INPUT DATA >>
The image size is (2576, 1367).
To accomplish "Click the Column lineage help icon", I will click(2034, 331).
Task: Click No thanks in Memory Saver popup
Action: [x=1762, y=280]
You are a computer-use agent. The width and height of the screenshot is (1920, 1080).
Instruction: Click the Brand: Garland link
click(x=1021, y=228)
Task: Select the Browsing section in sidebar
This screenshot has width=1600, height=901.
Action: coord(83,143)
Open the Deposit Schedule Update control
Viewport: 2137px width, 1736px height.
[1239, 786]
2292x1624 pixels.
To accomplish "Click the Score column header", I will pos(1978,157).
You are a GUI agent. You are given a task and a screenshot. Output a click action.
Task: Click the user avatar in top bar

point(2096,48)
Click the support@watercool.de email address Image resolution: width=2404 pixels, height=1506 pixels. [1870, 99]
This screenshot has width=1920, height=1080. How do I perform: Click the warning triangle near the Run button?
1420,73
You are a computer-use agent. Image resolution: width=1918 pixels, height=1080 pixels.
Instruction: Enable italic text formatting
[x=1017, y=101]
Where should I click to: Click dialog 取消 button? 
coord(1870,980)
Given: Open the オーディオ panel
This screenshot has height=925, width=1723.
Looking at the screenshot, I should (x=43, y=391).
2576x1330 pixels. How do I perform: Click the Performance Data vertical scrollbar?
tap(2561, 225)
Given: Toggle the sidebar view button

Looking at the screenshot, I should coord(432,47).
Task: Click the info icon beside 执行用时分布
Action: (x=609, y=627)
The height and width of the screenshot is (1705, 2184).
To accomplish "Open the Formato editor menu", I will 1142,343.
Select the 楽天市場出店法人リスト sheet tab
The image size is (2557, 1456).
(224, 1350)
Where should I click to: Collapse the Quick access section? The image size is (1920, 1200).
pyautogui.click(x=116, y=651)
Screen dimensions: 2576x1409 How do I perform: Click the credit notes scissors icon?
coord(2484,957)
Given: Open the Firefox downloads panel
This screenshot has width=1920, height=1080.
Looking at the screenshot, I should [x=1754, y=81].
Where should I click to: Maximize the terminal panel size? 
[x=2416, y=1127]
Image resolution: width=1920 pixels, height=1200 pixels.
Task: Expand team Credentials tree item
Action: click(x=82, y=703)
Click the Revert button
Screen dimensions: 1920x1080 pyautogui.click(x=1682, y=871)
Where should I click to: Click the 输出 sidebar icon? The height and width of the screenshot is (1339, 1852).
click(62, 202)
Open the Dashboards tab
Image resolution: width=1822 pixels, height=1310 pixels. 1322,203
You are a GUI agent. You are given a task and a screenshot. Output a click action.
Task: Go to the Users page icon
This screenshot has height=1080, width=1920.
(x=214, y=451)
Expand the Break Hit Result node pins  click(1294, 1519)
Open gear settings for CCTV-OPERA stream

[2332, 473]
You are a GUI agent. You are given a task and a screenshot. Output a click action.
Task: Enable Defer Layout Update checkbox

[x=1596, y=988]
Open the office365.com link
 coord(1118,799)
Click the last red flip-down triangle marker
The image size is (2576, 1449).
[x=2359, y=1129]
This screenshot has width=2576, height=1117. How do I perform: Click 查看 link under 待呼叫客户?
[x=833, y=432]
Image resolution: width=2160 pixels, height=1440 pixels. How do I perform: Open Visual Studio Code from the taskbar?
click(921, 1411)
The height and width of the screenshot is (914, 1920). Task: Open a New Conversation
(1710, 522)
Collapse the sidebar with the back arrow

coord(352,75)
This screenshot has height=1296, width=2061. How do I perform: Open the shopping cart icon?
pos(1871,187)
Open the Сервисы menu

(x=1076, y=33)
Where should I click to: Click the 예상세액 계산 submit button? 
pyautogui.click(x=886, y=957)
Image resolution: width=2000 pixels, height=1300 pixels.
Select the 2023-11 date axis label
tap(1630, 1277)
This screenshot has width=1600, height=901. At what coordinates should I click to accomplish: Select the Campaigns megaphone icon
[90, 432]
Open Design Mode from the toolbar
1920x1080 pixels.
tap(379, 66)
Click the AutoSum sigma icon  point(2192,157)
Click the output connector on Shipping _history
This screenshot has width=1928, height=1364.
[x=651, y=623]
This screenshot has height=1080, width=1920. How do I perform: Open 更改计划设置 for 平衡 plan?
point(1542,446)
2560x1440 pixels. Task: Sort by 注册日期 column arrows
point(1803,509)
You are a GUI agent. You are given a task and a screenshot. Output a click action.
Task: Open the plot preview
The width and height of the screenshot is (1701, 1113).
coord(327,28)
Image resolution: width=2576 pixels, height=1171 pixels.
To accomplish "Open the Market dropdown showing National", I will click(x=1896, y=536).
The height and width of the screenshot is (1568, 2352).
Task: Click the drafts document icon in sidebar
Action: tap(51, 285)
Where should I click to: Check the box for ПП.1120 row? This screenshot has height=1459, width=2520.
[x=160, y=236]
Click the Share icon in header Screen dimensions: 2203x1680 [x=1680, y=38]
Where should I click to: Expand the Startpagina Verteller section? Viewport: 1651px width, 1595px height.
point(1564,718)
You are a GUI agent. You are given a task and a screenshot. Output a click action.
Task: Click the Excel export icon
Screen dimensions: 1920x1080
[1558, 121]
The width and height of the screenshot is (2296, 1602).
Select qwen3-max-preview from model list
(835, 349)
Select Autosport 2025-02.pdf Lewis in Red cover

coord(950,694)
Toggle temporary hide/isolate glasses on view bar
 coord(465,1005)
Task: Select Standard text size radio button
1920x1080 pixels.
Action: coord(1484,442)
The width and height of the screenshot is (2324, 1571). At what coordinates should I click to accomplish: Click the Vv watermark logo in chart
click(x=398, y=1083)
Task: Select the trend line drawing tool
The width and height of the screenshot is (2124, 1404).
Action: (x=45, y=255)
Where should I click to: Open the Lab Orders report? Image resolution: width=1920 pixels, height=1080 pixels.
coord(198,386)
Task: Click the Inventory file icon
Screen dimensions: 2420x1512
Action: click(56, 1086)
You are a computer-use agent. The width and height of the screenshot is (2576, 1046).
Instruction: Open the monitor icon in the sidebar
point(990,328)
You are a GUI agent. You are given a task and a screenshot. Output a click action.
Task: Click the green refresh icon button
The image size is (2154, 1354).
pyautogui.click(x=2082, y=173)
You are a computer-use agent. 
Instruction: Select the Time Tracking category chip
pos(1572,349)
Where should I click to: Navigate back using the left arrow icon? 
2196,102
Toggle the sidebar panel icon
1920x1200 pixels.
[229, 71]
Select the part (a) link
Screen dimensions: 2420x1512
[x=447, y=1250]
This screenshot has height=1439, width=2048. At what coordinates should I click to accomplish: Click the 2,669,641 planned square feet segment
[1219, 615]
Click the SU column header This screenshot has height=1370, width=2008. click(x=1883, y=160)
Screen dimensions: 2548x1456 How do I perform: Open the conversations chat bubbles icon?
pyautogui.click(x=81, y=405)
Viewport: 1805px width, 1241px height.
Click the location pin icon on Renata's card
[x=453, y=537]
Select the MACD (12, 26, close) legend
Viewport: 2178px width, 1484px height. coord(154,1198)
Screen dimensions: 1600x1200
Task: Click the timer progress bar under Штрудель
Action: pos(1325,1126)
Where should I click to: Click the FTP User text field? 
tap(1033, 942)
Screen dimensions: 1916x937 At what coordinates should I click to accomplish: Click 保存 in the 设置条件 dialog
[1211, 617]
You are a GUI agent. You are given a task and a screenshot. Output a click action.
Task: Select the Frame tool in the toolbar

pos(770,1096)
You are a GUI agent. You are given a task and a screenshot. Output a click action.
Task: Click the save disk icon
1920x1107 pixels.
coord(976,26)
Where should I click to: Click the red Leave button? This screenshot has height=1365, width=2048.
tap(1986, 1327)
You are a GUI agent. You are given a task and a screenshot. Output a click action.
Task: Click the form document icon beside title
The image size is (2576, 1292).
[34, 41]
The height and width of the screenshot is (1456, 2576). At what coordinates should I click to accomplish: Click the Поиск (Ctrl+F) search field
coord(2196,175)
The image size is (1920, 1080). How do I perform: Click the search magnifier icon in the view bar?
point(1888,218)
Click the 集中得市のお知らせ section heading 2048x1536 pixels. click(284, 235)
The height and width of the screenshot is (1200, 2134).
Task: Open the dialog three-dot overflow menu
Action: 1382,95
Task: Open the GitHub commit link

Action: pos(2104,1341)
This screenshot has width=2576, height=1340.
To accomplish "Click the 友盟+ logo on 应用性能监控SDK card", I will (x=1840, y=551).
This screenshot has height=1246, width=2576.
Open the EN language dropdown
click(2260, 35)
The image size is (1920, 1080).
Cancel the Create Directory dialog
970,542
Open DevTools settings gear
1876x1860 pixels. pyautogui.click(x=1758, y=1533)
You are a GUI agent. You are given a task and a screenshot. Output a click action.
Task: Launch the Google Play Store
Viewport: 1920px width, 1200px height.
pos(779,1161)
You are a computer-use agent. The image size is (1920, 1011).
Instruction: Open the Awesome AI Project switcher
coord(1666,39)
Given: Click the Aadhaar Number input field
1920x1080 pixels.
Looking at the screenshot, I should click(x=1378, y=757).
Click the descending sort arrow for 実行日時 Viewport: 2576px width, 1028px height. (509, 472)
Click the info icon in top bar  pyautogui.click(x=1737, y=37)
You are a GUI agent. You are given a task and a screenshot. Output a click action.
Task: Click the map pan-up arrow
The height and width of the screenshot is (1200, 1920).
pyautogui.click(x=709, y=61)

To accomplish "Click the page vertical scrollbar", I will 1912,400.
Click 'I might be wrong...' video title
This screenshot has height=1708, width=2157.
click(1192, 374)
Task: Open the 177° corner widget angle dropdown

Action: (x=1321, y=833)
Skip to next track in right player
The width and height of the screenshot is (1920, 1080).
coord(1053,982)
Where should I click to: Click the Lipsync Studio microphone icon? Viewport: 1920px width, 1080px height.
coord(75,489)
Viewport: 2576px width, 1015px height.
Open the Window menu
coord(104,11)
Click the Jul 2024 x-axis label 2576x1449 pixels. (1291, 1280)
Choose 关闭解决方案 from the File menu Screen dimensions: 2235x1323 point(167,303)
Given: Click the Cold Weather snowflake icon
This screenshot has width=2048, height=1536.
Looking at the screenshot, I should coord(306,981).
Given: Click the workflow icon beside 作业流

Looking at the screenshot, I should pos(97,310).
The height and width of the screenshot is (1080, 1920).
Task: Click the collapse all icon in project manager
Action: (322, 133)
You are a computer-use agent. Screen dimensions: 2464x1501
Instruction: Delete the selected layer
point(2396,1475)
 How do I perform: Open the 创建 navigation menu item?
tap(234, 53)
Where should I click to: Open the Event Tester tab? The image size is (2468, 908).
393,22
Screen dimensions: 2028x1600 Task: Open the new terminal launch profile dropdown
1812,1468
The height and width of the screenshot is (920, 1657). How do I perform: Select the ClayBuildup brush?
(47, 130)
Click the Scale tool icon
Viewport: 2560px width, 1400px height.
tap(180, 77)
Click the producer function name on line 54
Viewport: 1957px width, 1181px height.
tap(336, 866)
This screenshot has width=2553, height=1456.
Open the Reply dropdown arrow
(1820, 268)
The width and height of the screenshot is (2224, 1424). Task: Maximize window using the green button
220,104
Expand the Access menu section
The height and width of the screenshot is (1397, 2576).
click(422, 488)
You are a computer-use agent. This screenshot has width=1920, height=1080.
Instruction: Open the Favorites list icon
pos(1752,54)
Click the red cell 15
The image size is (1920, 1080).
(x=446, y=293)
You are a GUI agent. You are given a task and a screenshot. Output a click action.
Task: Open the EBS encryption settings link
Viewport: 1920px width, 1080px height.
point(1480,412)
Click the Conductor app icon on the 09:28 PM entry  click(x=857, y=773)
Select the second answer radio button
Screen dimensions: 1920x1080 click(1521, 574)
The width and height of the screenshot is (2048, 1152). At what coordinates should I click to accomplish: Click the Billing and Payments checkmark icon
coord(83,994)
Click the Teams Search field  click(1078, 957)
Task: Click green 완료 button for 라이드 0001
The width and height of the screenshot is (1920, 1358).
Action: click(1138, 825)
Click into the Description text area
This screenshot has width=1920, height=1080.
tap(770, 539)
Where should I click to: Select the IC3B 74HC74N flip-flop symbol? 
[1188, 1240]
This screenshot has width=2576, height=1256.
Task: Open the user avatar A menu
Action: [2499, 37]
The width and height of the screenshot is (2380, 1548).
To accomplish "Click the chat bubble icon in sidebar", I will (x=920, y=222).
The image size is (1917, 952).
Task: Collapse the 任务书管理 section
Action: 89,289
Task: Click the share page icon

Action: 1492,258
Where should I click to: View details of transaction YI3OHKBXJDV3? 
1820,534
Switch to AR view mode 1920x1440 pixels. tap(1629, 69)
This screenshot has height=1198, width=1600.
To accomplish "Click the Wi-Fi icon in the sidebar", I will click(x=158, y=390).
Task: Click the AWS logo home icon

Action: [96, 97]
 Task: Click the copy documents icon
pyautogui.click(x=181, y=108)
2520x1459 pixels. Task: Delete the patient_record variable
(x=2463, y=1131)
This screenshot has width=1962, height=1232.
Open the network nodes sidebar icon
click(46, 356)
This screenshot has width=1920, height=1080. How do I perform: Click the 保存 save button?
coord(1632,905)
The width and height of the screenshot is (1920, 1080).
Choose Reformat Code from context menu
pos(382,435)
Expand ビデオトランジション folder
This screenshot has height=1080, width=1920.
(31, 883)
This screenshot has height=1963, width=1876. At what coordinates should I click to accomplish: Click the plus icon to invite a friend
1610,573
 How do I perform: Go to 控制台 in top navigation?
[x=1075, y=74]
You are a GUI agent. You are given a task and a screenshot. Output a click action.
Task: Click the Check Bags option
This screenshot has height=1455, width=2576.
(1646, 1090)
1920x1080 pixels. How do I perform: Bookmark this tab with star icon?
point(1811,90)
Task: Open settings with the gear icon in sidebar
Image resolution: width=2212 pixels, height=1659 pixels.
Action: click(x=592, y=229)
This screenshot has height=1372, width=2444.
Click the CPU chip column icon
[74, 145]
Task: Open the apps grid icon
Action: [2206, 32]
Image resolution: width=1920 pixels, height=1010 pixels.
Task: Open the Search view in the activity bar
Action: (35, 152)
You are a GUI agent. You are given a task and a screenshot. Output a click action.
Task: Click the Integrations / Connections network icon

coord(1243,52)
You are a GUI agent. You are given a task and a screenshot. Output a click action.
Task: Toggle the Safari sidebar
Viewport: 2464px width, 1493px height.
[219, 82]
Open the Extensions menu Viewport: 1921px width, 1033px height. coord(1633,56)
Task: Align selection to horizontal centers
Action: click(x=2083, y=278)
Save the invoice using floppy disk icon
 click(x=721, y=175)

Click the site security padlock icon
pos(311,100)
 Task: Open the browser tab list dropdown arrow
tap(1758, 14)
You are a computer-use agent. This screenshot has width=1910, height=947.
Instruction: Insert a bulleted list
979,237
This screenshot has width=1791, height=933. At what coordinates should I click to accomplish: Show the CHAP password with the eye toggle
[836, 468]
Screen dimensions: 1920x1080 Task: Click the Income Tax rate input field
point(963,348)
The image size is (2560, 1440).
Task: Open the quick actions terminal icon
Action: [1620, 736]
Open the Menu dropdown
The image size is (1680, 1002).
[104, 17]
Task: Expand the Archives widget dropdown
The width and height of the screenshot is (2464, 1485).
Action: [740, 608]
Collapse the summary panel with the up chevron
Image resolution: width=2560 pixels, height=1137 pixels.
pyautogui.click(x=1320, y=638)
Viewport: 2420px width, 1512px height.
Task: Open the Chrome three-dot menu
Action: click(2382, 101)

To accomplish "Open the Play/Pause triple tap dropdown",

ABOUT THIS TASK >> Your answer should be the lines above, from the line containing "Viewport: 2137px width, 1736px height." up to and including the line containing "You are a computer-use agent. Image", reproduced exactly and with nothing else.

TASK RESULT >>
Viewport: 2137px width, 1736px height.
[1239, 786]
2292x1624 pixels.
To accomplish "Click the Score column header", I will pos(1978,157).
You are a GUI agent. You are given a task and a screenshot. Output a click action.
Task: Click the user avatar in top bar

point(2096,48)
Click the support@watercool.de email address Image resolution: width=2404 pixels, height=1506 pixels. [1870, 99]
This screenshot has width=1920, height=1080. How do I perform: Click the warning triangle near the Run button?
1420,73
You are a computer-use agent. Image resolution: width=1918 pixels, height=1080 pixels.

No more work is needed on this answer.